■ TEKS YANG DIBERIKAN:
╔══

Situasi ini membuat Achmad Kalla geleng-geleng kepala. Carilah sekarang, ujar dia, lokasi untuk PLTA. Hampir semua bagian sungai yang berpotensi menghasilkan listrik telah dimiliki orang. "Ada milik bupati, saudara bupati. Ada satu orang yang mengantongi belasan izin, tapi enggak dikerjakan." Izin pengelolaan air sungai bertebaran. Jual-beli izin pun marak terjadi. Laris manis, layaknya jual-beli area konsesi tambang batu bara.

Pernah suatu hari Achmad blusuk­an ke pedalaman. Ia menemukan sungai yang diperkirakan belum terjamah. Kondisinya menarik untuk pembangkit minihidro. "Saya pikir ini sungai ada di ujung dunia, di ujung hutan. Eh, ada juga pemiliknya," katanya tak habis pikir. Kini Achmad kebingungan mencari lokasi baru. Begitu pembangkit minihid­ronya rampung terbangun semua tahun ini, tak ada lagi proyek baru yang bisa dikerjakan.

Soal ini, Menteri Energi dan Sumber Daya Mineral Jero Wacik mengaku punya cara menanganinya. Ia sedang merancang aturan penyesuaian harga (feed-in tariff). Nantinya semua pemegang izin pembangkit listrik yang belum mengerjakan proyeknya harus mengajukan ulang proposal. "Bila dalam waktu sekian bulan tidak mulai, cabut izinnya."

Menurut Direktur Utama PT PLN (Persero) Nur Pamudji, sebagian konsesi pembangkit energi hidro sekarang dimiliki perusahaan yang tidak punya kemampuan finansial. Hal serupa terjadi di banyak proyek pembangkit energi baru dan terbarukan. Penyebabnya, pemerintah daerah terlalu mudah menerbitkan izin. Ada yang lebih maju, yakni telah merampungkan beberapa studi sampai penandatanganan perjanjian jual-beli. Nyatanya, proyek yang terealisasi bisa dihitung jari. "Jadi sebatas kontrak saja."

Pembiayaan memang menjadi salah satu masalah pengembang pembangkit listrik energi hidro. Menurut Achmad, hampir semua bank tidak memiliki sumber daya manusia yang paham mengenai pembangkit listrik energi hidro, sehingga tidak bisa menganalisis kelayakan proyek. Maka jawaban yang paling gampang, "Maaf, kami enggak bisa. Masuk akal." Karena itulah Alhilal menggandeng Medco Power Energy.

╚══

■ TUJUAN TUGAS 1:
Menurut teks tentang izin pembangkit listrik tenaga air, aturan apa yang sedang dirancang Menteri Energi dan Sumber Daya Mineral Jero Wacik?

■ DAFTAR DATA:
╔══

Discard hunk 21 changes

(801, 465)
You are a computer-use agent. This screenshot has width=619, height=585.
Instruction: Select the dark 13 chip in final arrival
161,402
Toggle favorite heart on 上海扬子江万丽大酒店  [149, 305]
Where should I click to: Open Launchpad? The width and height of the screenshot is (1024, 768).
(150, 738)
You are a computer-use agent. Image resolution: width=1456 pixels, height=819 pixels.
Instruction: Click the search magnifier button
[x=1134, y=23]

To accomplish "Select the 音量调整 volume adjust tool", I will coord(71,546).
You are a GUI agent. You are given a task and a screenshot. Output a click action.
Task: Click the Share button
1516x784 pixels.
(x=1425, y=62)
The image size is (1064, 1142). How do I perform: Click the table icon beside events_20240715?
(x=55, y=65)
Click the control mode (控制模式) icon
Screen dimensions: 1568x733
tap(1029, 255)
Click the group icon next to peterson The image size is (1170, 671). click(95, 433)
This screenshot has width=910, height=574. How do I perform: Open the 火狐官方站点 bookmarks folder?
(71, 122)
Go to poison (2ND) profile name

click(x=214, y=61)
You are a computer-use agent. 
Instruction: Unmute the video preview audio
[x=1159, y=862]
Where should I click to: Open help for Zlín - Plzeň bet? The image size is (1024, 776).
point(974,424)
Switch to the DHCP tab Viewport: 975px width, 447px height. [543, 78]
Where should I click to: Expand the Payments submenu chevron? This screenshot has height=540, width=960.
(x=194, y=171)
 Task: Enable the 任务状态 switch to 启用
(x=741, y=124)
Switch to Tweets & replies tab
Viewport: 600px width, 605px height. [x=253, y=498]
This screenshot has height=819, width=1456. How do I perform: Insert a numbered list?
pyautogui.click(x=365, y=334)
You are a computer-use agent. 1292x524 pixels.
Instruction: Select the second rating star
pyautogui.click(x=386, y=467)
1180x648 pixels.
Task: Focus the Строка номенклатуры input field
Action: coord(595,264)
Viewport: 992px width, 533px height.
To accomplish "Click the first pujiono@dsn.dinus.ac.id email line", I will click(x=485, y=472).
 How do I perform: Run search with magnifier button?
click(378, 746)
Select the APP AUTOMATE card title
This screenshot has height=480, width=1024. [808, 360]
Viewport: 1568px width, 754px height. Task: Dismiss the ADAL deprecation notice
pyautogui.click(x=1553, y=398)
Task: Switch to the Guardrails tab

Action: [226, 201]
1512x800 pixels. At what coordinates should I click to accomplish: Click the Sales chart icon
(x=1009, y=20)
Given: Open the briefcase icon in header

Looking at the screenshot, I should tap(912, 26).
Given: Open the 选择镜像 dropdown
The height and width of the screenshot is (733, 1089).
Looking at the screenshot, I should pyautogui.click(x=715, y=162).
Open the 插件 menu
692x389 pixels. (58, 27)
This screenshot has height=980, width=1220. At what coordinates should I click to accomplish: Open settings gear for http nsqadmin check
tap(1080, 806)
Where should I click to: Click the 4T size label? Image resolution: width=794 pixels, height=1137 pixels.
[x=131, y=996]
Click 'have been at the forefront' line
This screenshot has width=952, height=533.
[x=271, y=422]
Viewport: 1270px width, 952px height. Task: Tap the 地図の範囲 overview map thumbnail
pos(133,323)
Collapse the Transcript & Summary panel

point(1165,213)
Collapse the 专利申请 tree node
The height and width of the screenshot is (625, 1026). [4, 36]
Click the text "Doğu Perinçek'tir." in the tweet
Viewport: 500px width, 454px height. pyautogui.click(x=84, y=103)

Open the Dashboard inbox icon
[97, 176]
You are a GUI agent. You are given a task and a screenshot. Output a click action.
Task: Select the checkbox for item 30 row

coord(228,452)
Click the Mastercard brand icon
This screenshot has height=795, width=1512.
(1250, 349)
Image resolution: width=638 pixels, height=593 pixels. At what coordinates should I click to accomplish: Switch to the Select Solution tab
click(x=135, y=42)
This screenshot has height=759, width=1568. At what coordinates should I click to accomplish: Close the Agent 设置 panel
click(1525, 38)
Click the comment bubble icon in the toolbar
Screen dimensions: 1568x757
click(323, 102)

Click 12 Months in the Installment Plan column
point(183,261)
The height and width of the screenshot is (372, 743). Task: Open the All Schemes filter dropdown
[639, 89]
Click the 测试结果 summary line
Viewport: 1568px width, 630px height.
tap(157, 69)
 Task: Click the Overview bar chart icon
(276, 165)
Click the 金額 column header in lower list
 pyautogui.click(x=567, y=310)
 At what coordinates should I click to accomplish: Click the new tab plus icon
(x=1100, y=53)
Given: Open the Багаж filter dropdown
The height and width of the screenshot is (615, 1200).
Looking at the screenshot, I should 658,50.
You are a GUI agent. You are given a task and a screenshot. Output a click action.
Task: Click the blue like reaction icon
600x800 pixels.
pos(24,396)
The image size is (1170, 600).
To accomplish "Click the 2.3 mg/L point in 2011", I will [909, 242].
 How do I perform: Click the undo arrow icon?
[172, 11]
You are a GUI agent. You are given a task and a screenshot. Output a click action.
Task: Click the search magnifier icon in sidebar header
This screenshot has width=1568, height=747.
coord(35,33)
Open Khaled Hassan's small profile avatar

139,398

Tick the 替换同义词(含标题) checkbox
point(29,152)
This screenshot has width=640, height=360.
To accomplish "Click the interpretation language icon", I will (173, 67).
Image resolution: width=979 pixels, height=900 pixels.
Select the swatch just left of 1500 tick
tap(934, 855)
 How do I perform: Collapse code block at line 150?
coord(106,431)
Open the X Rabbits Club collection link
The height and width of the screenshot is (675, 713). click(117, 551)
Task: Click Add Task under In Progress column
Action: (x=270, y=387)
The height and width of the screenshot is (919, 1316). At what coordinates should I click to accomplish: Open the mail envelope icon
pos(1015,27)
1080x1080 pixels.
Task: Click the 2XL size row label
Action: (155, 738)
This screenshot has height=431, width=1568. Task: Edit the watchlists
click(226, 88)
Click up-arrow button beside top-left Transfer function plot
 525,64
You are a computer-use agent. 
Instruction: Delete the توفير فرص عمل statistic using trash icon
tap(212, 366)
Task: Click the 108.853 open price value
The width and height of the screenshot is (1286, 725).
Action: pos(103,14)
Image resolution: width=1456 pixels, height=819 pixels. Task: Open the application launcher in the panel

╚══

■ TUJUAN TUGAS 2:
Tuliskan kembali persis baris-baris dalam daftar, mulai dari baris yang memuat "Open Khaled Hassan's small profile avatar" sampai dengan baris yang memuat "coord(106,431)".

■ HASIL 1:
Aturan penyesuaian harga (feed-in tariff).

■ HASIL 2:
Open Khaled Hassan's small profile avatar

139,398

Tick the 替换同义词(含标题) checkbox
point(29,152)
This screenshot has width=640, height=360.
To accomplish "Click the interpretation language icon", I will (173, 67).
Image resolution: width=979 pixels, height=900 pixels.
Select the swatch just left of 1500 tick
tap(934, 855)
 How do I perform: Collapse code block at line 150?
coord(106,431)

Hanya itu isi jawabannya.